Education as a stepping stone | Opinion - Ahram Online

"The government has announced ambitious plans to modernise Egyptian education with Japanese help" according to Samir Sobhi - Ahram Online.
 
 
Changes to the education system are the first step to reforming the human mind in the new Egypt and the new Middle East. This is simply to sum up the answer to the question of who the new citizen is and how he can be created.

In the past, ideas in books were sometimes simply memorised, but today things are changing, and discoveries and inventions have been non-stop. The language itself has changed to keep up with the recent technologies and not just in space science.

The English philosopher Bertrand Russell, the recipient of the Nobel Prize for Literature in 1950, once said that it was essential to develop human thought to guarantee the future of humanity. We are now living in the 21st century when Russell’s views are even more essential.

He saw the need to pay attention to technological education, but he hoped that cultural education would also occupy an important part of the curriculum such that people would become global citizens.

Russell said that the interplay of cultural with technical education was a blending of knowledge with wisdom, and that culture could help to prevent narrow-minded tendencies resulting in short-sighted policies.

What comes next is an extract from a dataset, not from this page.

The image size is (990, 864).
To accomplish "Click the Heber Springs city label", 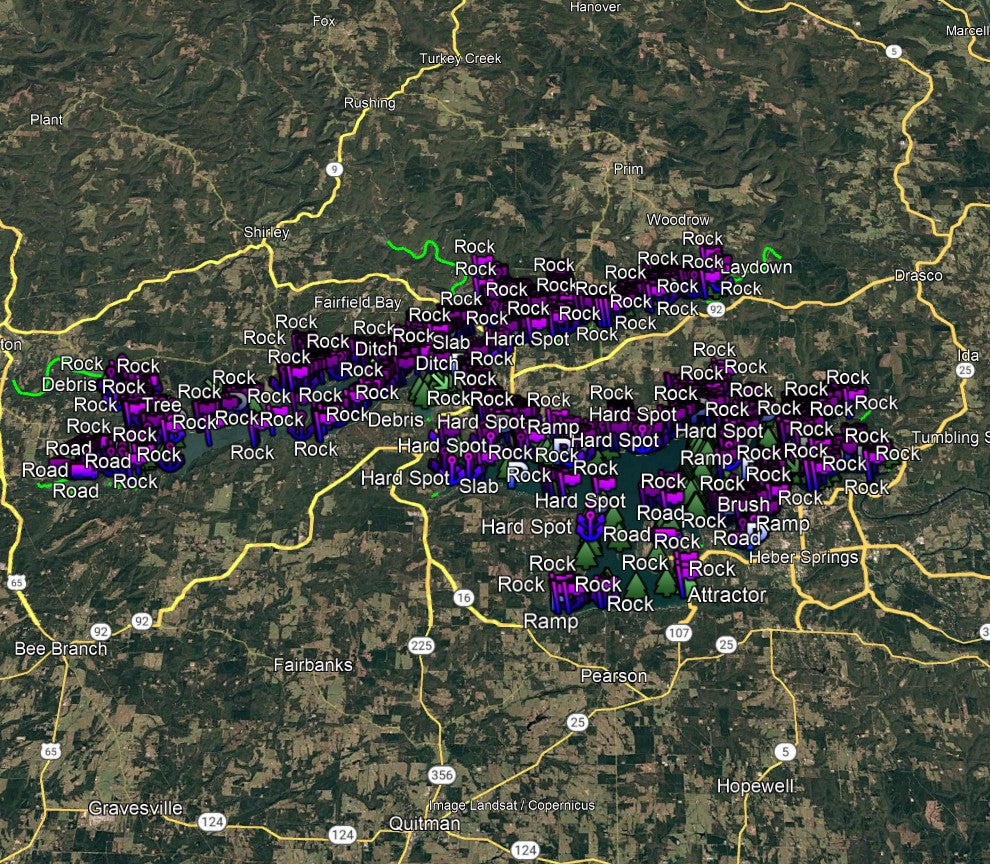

The ultimate objective of education was to prepare people to be good citizens, he said, underlining the need to teach technology and culture.

In Egypt, the government has announced a new project to teach 20 million pre-university students in line with its 2030 Vision.

Minister of Education Tarek Shawki has spoken of the need to modernise education and the curriculum to keep pace with global developments and to promote digital knowledge to cope with what is happening globally.

He has said that a new education system will be introduced among students at Japanese-run schools in Egypt and that Egyptian teachers will be trained by Japanese personnel.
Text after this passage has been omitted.